Exercise aim
Copy every line of the data below, starting at the line that contains "Image resolution: width=349" and ending at the line that contains "click(230, 152)", and shift each click coordinate up by 137. Leave the pictures out.

Extracted entries

•••••

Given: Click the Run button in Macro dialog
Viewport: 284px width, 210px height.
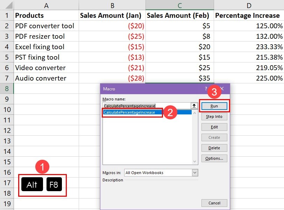Looking at the screenshot, I should click(x=214, y=106).
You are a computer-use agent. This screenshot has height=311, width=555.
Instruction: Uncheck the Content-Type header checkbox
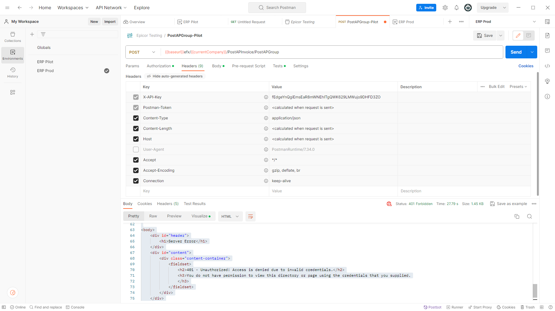pos(136,118)
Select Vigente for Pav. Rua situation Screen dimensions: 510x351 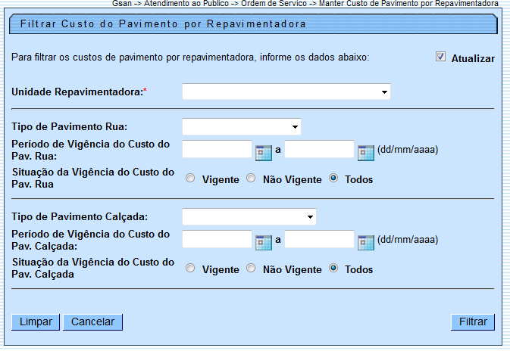tap(190, 179)
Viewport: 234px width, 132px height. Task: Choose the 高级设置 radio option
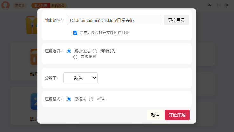pyautogui.click(x=76, y=57)
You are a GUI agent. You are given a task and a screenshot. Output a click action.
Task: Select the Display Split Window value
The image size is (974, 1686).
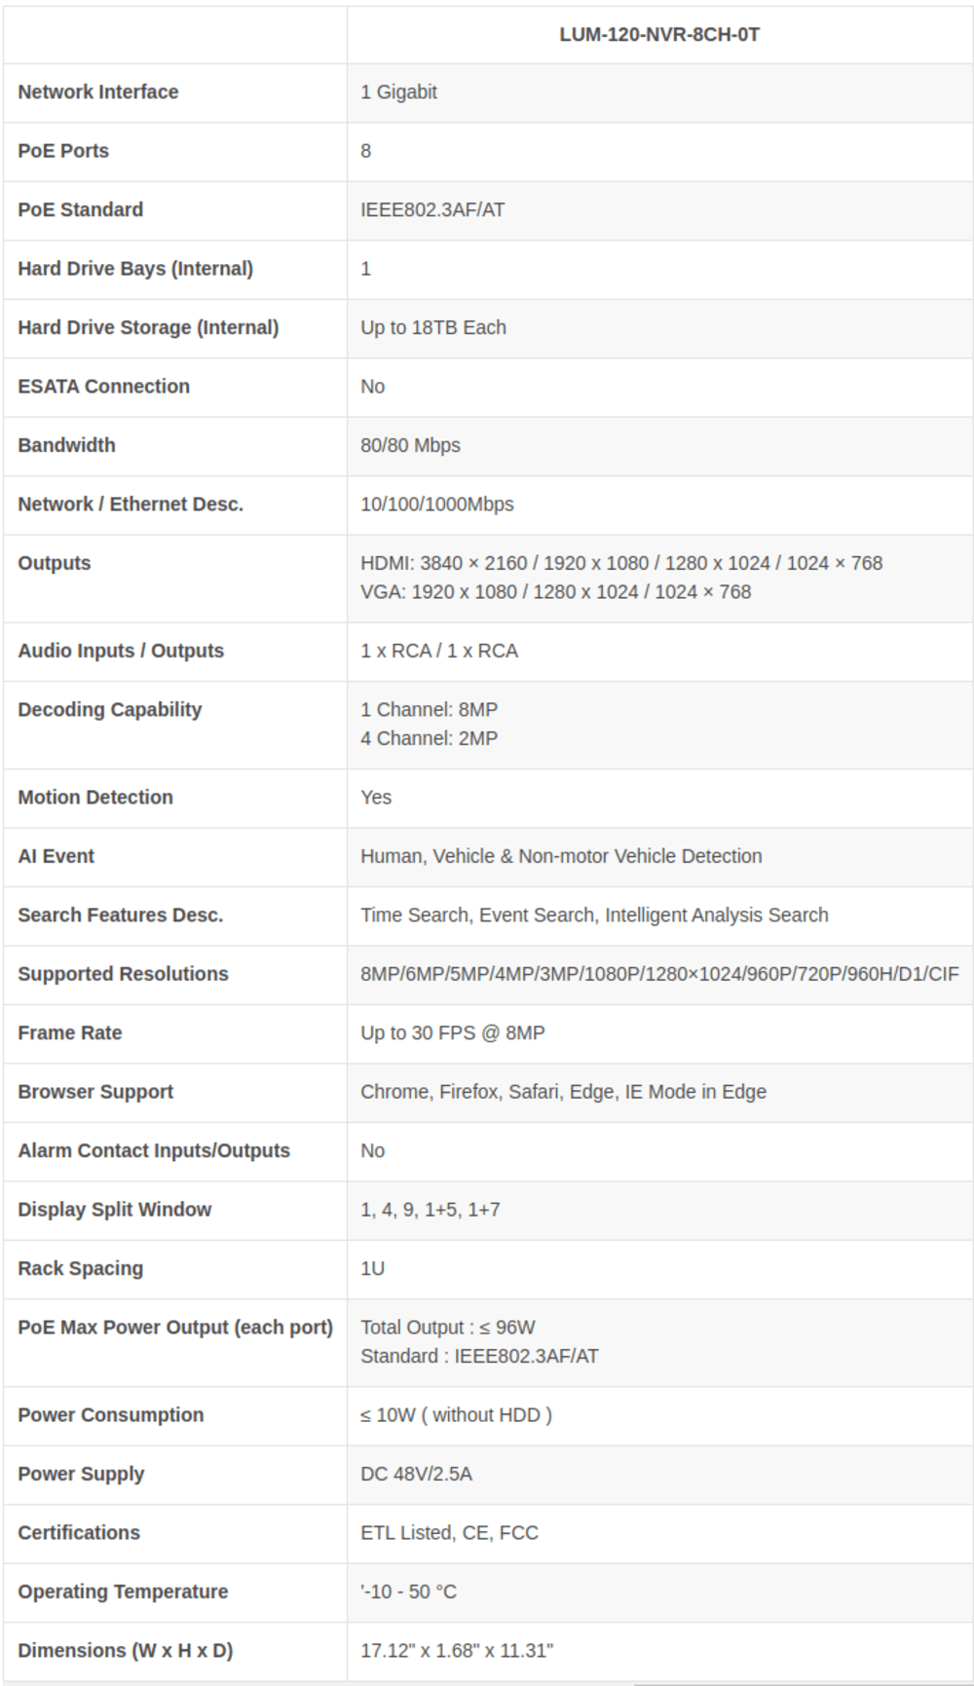[x=431, y=1210]
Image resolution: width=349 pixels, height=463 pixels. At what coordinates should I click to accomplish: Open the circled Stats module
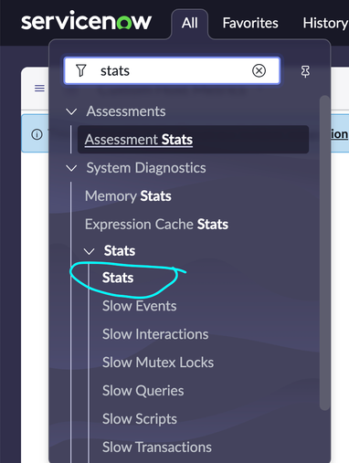118,278
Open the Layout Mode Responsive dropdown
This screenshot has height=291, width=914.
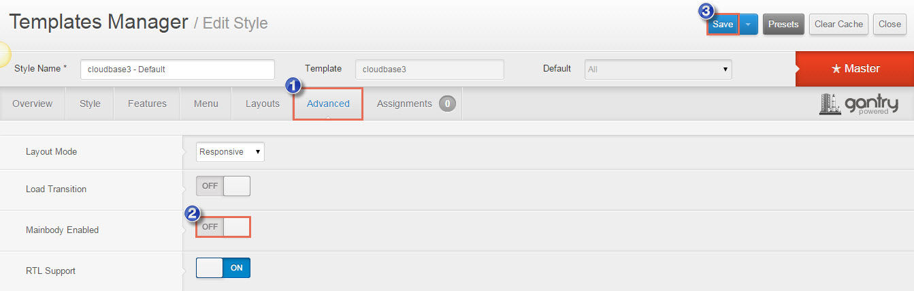click(230, 152)
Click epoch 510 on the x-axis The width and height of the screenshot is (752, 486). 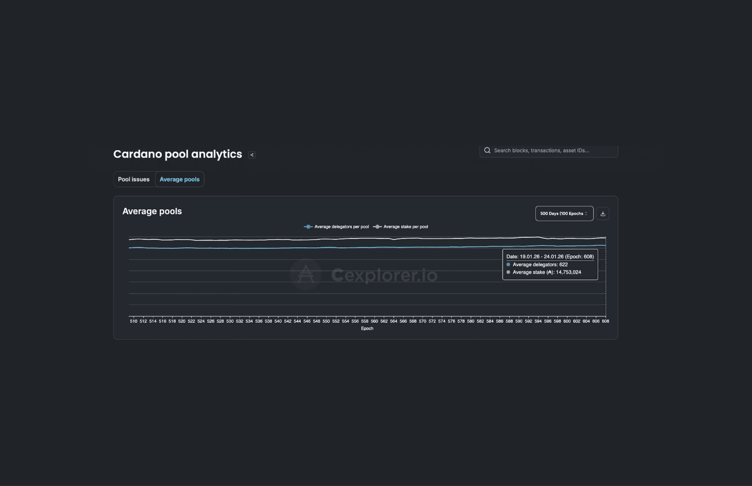click(133, 321)
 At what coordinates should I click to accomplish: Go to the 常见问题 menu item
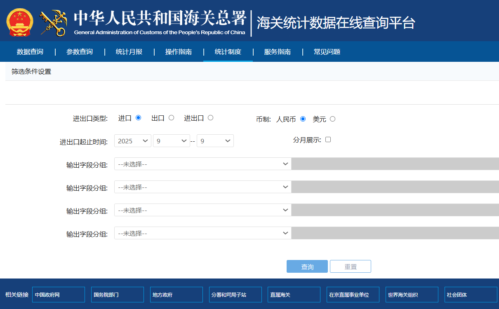pyautogui.click(x=327, y=52)
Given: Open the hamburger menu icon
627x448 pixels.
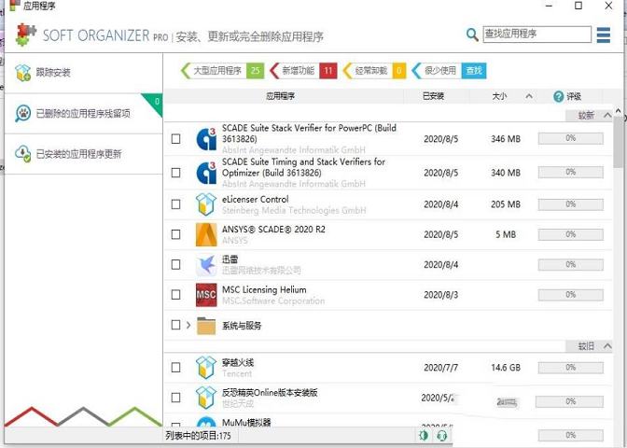Looking at the screenshot, I should (x=606, y=35).
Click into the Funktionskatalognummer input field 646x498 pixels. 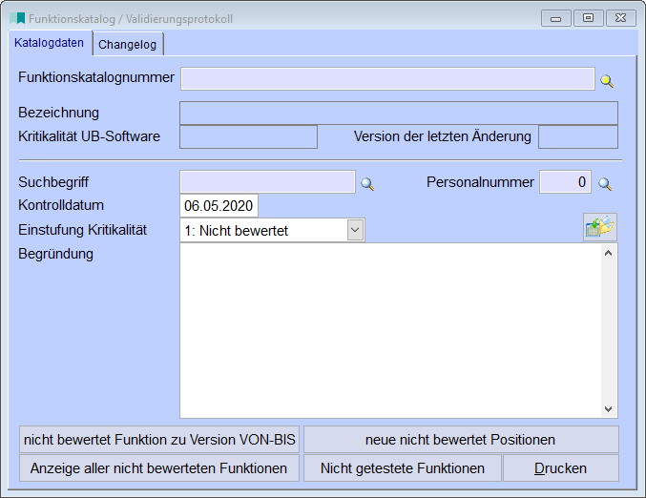click(x=386, y=78)
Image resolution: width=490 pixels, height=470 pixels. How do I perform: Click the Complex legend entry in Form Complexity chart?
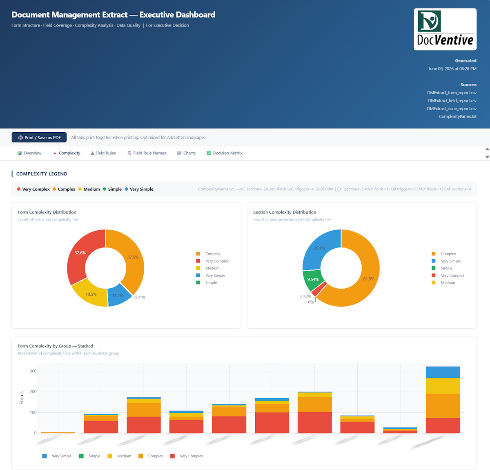coord(208,254)
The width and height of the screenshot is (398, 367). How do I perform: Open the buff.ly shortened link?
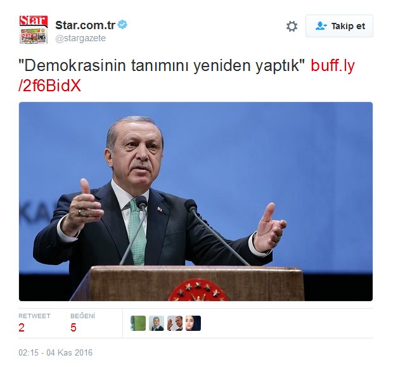[333, 66]
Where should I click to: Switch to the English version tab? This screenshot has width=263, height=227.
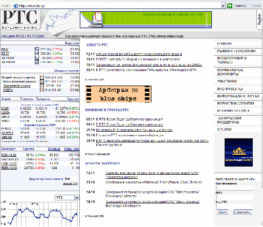click(x=259, y=19)
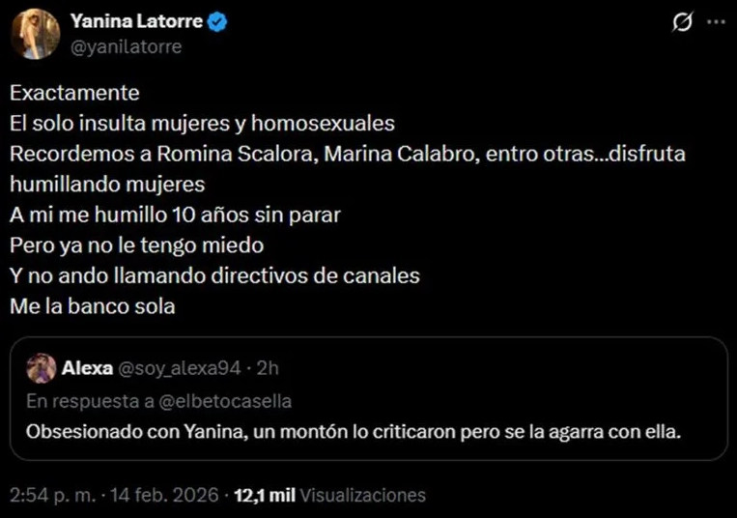This screenshot has width=737, height=518.
Task: Click the Visualizaciones label
Action: point(363,495)
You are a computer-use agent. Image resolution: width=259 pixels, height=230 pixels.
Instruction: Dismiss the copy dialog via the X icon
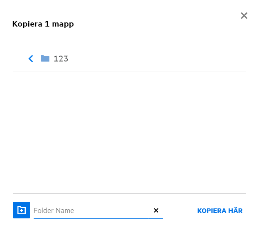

•••••

Output for this exercise
Image resolution: width=349 pixels, height=463 pixels. At what coordinates should I click to accomplish: Open the circled Stats module
255,415
Open the Layout Mode Responsive dropdown
This screenshot has height=291, width=914.
click(367, 289)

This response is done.